After rescuing the girl, the men set out to bring her to a new place so she can find a home and they can find their fortune.
By the time they arrive in Astoria in 1869, a bond has formed between the three that lasts throughout their lives.
Such is the tale of “Call of the Columbia: River of Redemption” by Brian D. Ratty.
The book follows the three main characters through struggles as they each find their own way in the area. It tells the stories of coal mining, gold mining, salmon canning and logging.
The book brings together many different aspects of regional history, Ratty said.
Ratty released the book earlier this month at the Seaside Artisan Market.

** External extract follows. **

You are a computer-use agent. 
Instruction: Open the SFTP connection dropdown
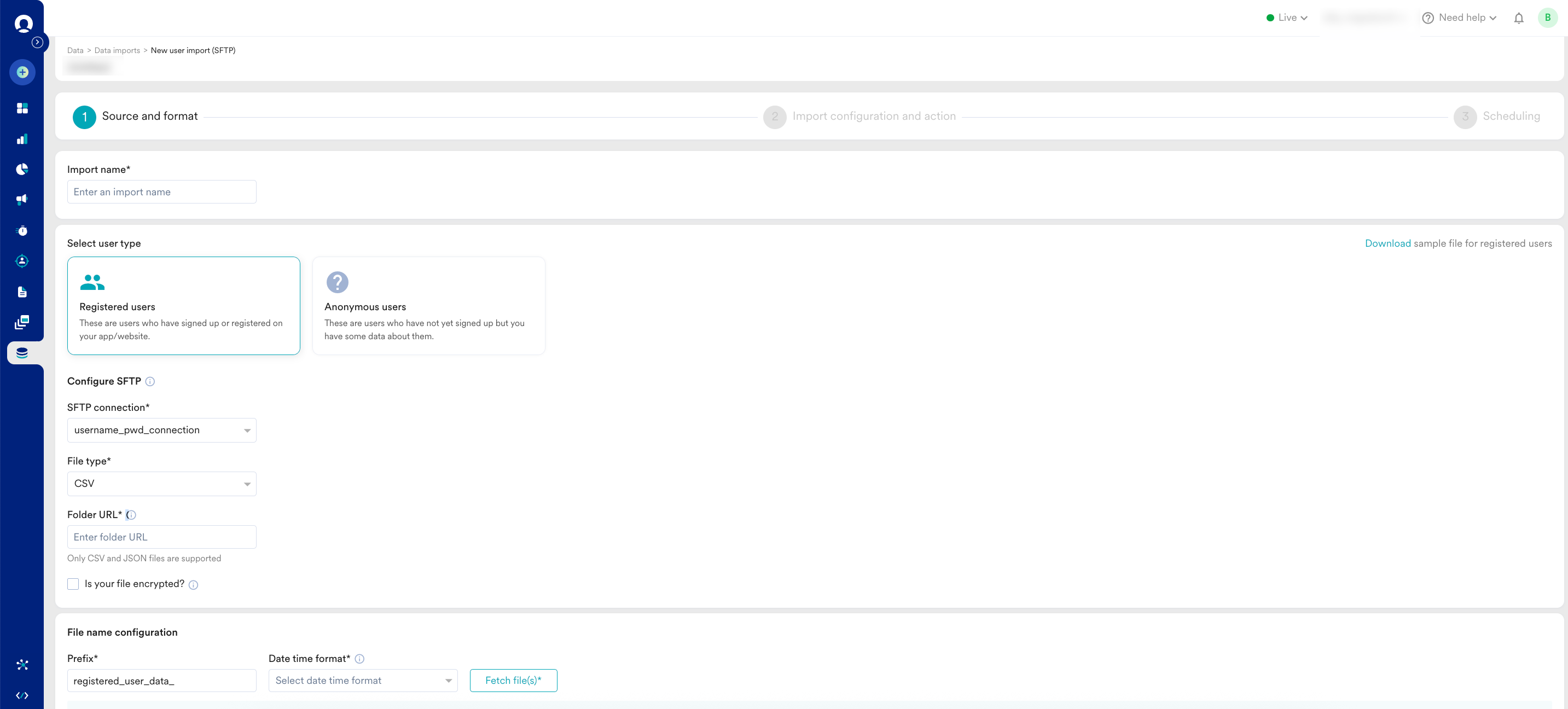click(161, 430)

The book, published by Sunset Lake Publishing in Warrenton, is available to purchase on Amazon and in local bookstores.
“Call of the Columbia” is the eighth historical fiction book Ratty has written about the North Coast.

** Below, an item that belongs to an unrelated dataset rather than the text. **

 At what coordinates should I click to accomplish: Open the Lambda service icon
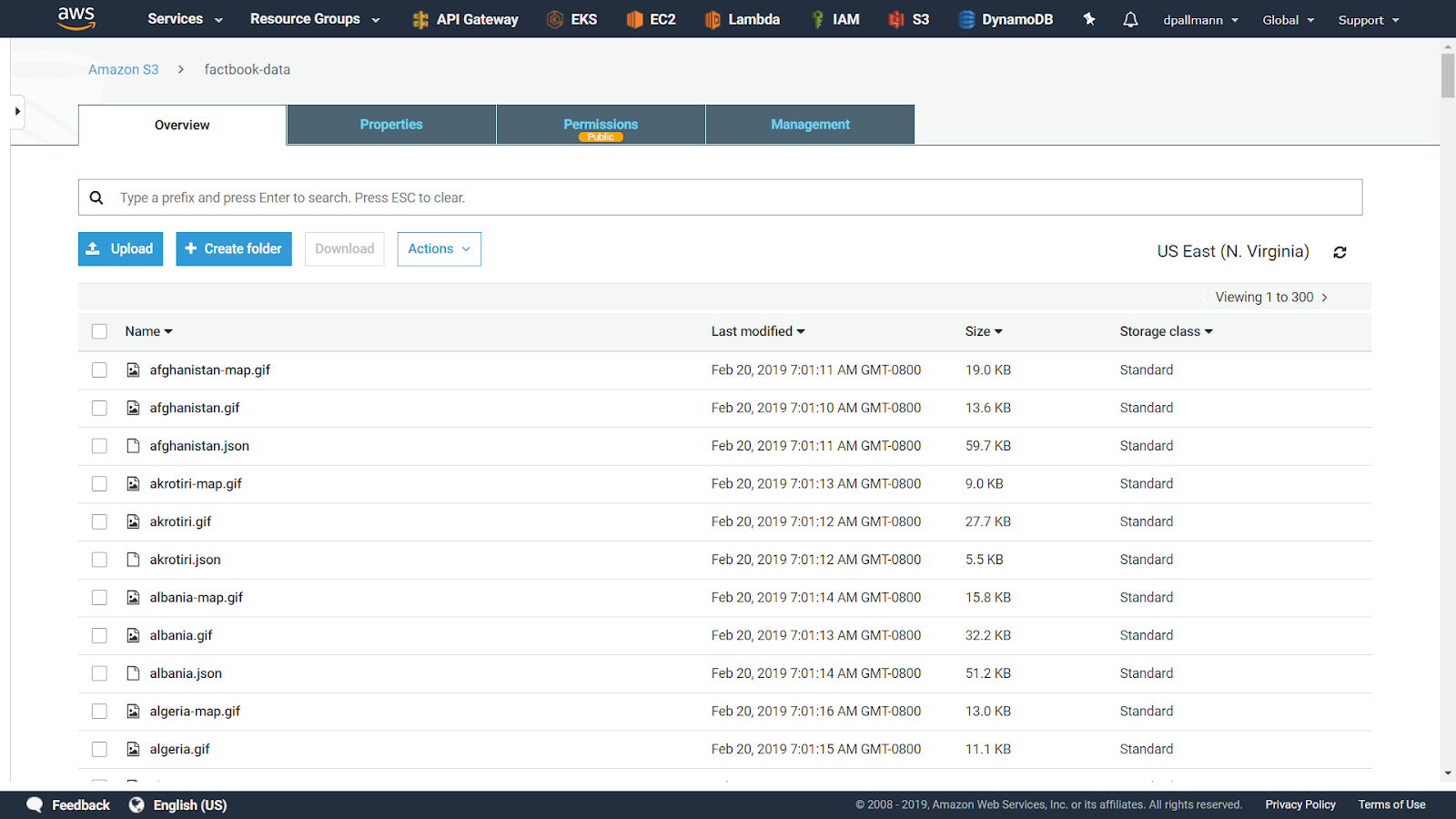(742, 18)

Ratty often focuses on historical topics because he loves history but he isn’t — and doesn’t want to be — an expert on all of history. So instead, he focuses on different topics and angles of local history and folds them into books.

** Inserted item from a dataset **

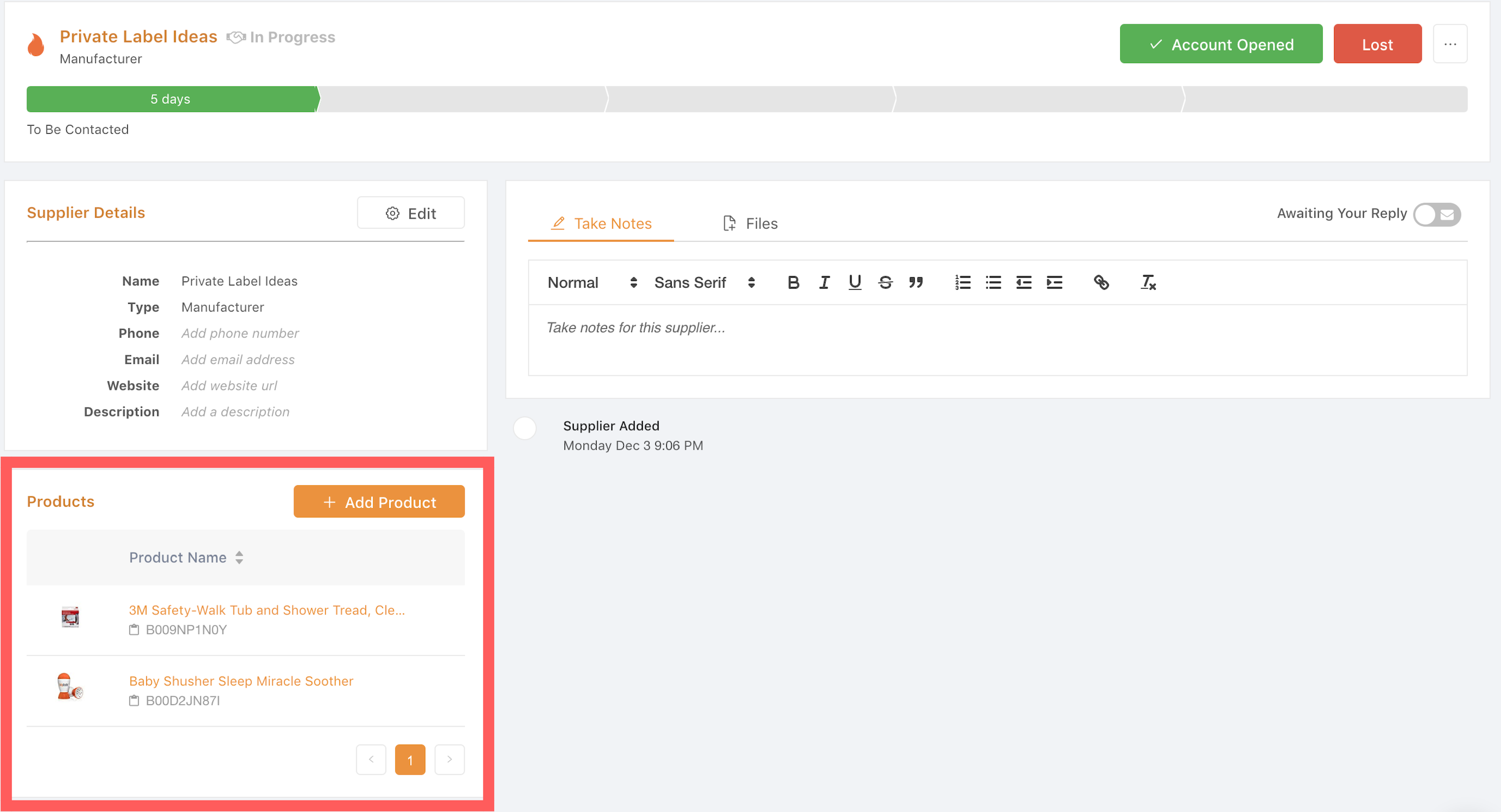Apply italic formatting in notes toolbar
1501x812 pixels.
pos(824,283)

Instead of focusing on specific historic events, data and facts, he focuses on characters. His goal is to keep people hooked on the story.
“I want to make history come alive,” he said.
Instead of a matter-of-fact tale that comes across as dull, he lets the characters take the lead and finds the story within the story.
“That’s the fun part,” he said.
The best part about writing the books are research trips. While writing “Call of the Columbia,” Ratty and his wife, Tess, spent time in Coos Bay, visiting the museum there and learning about the area’s history with coal and gold.
They both love to read, so they poured over stories and shared them with each other, Ratty said.
When Ratty was working full time, he worked as a professional photographer and worked on commercial and corporate videos. He was around writers for his entire professional life but didn’t know he would become one himself.
Then, after retiring, Ratty needed something to do.
“I don’t play golf, I don’t build furniture,” he said.
So, he turned to writing.
Ratty started writing for his first grandson. Quickly, his collection of books started to grow.
“There’s a sense of accomplishment when you finish a book, whether it’s the first time or the eighth,” Ratty said.
Ratty said he tries to write every day and treats it like a job, so he can stay focused and keep going.
He said the real secret to writing eight books is his helpers, though. He has had the same editor for all eight of his books. Without her and without his wife (who helps with his self-proclaimed terrible spelling), the books would not be possible, he said.